Universal Symmetry of Optimal Control at the Microscale

Abstract

Optimizing the energy efficiency of driving processes provides valuable insights into the underlying physics and is of crucial importance for numerous applications, from biological processes to the design of machines and robots. Knowledge of optimal driving protocols is particularly valuable at the microscale, where energy supply is often limited. Here, we experimentally and theoretically investigate the paradigmatic optimization problem of moving a potential carrying a load through a fluid, in a finite time and over a given distance, in such a way that the required work is minimized. An important step towards more realistic systems is the consideration of memory effects in the surrounding fluid, which are ubiquitous in real-world applications. Therefore, our experiments were performed in viscous and viscoelastic media, which are typical environments for synthetic and biological processes on the microscale. Despite marked differences between the protocols in both fluids, we find that the optimal control protocol and the corresponding average particle trajectory always obey a time-reversal symmetry.

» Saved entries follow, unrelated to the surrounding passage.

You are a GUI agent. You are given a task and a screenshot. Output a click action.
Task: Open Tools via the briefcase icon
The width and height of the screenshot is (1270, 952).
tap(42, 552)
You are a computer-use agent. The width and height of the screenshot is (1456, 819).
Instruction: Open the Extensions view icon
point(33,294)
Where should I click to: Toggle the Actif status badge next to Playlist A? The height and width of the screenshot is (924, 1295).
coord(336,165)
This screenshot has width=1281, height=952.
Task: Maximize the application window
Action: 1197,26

We show that this symmetry, which surprisingly applies here to a class of processes far from thermal equilibrium, holds universally for various systems, including active, granular, and long-range correlated media in their linear regimes. The uncovered symmetry provides a rigorous and versatile criterion for optimal control that greatly facilitates the search for energy-efficient transport strategies in a wide range of systems. Using a machine learning algorithm, we demonstrate that the algorithmic exploitation of time-reversal symmetry can significantly enhance the performance of numerical optimization algorithms.